Background: The association between postprandial blood pressure, falls and medications is controversial.
Objective: To investigate cardiovascular responses to meals in elderly people together with clinical associations and therapeutic issues.
Methods: A cross-sectional observational study of 179 semi-independent older people (age 83.2 +/- 7.0 years) in residential care facilities was undertaken. Data on the frequency of falls, medical and medication history and measurement of blood pressure before and after a breakfast meal, and then after standing and walking after the meal were documented.
Results: Postprandial hypotension (>/=20 mm Hg fall in systolic blood pressure (SBP)) and low absolute SBP (</=115 mm Hg) were common after meals and exacerbated by standing. Risk factors for low postprandial SBP included use of selective serotonin reuptake inhibitors (OR = 4.3, CI 1.4-13.1, p = 0.006), antipsychotic medications (OR = 5.2, CI 1.4-19.2, p = 0.007) and a history of smoking (OR = 4.7, CI 1.5-14.9, p = 0.005). Antihypertensive therapy ameliorated the postprandial decline in blood pressure.
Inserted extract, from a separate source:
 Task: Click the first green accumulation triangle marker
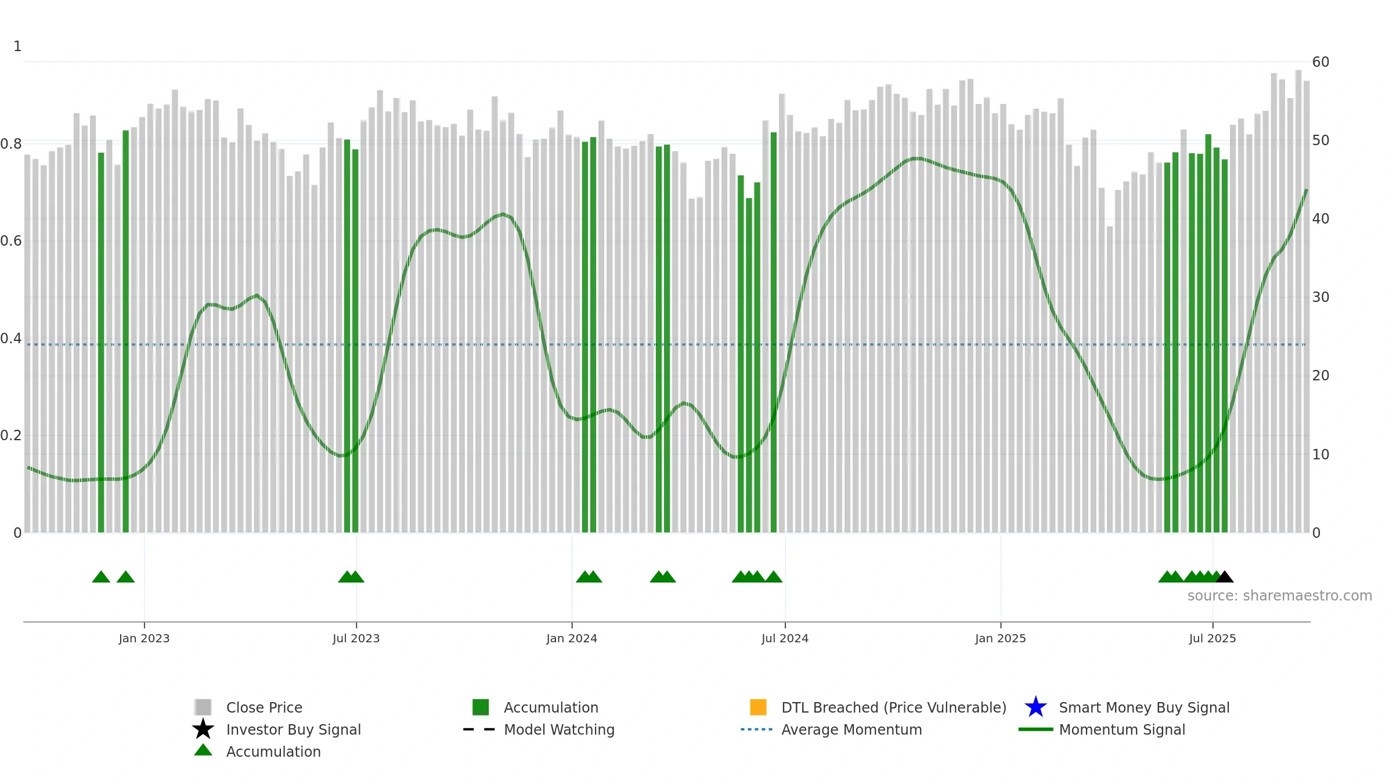[101, 577]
The incidence of falls was increased only in the 10% of subjects with low postprandial SBP.
Conclusions: Significant adverse cardiovascular change is common after meals in older people and a postprandial SBP of <115 mm Hg was associated with a history of falls. Selective serotonin reuptake inhibitors and antipsychotic medications were associated with low postprandial SBP, which may provide a mechanism for their association with falls. Hypertension was positively and antihypertensive therapy negatively associated with postprandial hypotension.